Напомню, что в русской писательской среде, начиная с Карамзина и Жуковского, кумирами были Гете и немецкая литература. В своей первой знаменитой книге Карамзин, к примеру, писал: «…Гердер, Гете и подобные им, присвоившие себе дух древних Греков, умели и язык свой сблизить с Греческим и сделать его самым богатым и для Поэзии удобнейшим языком; и потому ни Французы, ни Англичане не имеют таких хороших переводов с Греческого, какими обогатили ныне Немцы свою Литературу. Гомер у них Гомер: та же неискусственная, благородная простота в языке, которая была душею древних времен, когда Царевны ходили по воду и Цари знали счет своим баранам» 15. Было убеждение, что именно немцы вернулись к подлинной античности. Не случайно Жуковский переводил «Одиссею» с немецкого, а Тургенев самым важным влиянием на свое творчество считал влияние Гете и немецкой философии, которые позволили ему по-новому взглянуть на русскую жизнь 16. Русские писатели чувствовали себя учениками в немецкой школе. Но рано или поздно в любой школе находится ученик, причем из лучших, который начинает бунтовать против учителя. И – как во всяком восстании против авторитетов – приобретается силой самостоятельной мысли многое, но многое отвергается понапрасну, в результате, как говорят психологи, «протестного поведения».

 

НЕМЕЦКИЕ УЧИТЕЛЯ И РУССКИЙ БАРИН

Толстой вырастал как писатель, окруженный лестным вниманием публики и критиков, принадлежавших эпохе так называемых 40-х годов. Что же это была за эпоха, по понятиям современников? Напомню мнения из двух противоположных лагерей – разночинца-радикала Н. Шелгунова и романтика-консерватора К. Леонтьева.

Шелгунов: «…люди сороковых годов взглянули впервые на внутреннюю русскую жизнь и на… русскую мысль сознательным взглядом… Но почему же вся эта честь пала только на их долю? Очень просто. Западная Европа впервые огляделась перед тем от погрома французской революции 1789 г. и наполеоновских войн, пробудивших во всей Европе, и особенно в Германии, такое сильное национальное чувство. А Гете, Шиллер, Гегель, Байрон и др.! Разве они были раньше?… Мыслящим русским людям Европа дала аршин, которым они и принялись перемеривать свое старое, родное… Людям сороковых годов открыла умственные очи Германия – туманная, но умная и патриотическая….» 17 (курсив мой. – В. К.).

Леонтьев: В «литературе 40-х и 50-х годов надо различать две стороны – теоретическую, так сказать, и практическую… Теории эстетические были у нас в те времена очень высоки и глубоки по идеалу, ибо они были под влиянием германской идеальной критики и философии (подчеркнуто мной. – В. К.), выше которой едва ли уже можно на той же почве подняться» 18.

> _Исходный список_
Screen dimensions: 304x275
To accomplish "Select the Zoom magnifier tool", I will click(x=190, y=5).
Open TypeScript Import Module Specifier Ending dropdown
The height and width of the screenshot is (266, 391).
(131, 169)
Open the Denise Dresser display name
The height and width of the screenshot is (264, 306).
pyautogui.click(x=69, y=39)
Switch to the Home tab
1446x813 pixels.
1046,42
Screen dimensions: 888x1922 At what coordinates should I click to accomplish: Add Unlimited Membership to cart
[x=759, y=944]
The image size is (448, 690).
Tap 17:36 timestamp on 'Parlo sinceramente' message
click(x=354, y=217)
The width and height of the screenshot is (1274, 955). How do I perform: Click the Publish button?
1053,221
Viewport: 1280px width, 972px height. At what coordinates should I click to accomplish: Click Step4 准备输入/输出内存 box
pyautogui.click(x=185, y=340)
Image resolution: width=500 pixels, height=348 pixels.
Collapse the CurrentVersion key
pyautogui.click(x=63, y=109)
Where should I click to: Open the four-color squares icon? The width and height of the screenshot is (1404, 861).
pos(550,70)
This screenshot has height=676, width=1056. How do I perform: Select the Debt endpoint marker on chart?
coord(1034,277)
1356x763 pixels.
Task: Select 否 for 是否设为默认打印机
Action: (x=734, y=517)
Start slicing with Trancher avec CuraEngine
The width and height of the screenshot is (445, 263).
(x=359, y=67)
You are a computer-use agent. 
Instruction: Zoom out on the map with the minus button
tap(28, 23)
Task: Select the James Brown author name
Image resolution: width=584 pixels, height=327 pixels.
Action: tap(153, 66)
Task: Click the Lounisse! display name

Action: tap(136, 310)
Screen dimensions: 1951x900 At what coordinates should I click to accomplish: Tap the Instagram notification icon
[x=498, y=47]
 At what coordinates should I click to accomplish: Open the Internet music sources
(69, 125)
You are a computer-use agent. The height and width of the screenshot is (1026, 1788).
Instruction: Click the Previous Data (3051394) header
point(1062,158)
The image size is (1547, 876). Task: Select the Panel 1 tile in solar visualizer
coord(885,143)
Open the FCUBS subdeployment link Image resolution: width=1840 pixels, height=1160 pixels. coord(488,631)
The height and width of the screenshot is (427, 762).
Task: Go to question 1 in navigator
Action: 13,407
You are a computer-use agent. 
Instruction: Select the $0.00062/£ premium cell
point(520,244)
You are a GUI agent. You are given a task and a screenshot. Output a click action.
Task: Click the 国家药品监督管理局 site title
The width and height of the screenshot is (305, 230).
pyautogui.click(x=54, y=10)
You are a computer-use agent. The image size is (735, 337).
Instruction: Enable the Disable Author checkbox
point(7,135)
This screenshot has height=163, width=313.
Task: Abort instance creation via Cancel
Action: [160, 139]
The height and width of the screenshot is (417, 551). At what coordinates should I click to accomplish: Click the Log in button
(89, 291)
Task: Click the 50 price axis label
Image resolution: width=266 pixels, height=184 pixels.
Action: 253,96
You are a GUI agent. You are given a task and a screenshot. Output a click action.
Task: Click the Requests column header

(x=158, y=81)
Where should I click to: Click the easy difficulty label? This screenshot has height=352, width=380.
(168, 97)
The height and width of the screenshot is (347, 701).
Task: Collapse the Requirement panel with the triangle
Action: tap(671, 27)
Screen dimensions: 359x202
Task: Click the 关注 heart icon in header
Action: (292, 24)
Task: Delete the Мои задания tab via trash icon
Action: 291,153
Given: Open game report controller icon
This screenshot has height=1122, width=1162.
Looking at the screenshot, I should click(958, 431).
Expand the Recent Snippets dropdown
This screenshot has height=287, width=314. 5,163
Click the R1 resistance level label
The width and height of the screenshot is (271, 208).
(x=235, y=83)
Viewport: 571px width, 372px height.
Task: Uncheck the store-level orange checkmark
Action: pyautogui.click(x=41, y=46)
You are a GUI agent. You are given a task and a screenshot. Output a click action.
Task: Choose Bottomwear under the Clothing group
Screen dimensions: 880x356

> _Текст задания_
Перепишите дословно отрывок из текста о немецком влиянии на русских писателей, от слов «НЕМЕЦКИЕ УЧИТЕЛЯ И» до слов «романтика-консерватора К. Леонтьева.».

> _Ответ к заданию_
НЕМЕЦКИЕ УЧИТЕЛЯ И РУССКИЙ БАРИН

Толстой вырастал как писатель, окруженный лестным вниманием публики и критиков, принадлежавших эпохе так называемых 40-х годов. Что же это была за эпоха, по понятиям современников? Напомню мнения из двух противоположных лагерей – разночинца-радикала Н. Шелгунова и романтика-консерватора К. Леонтьева.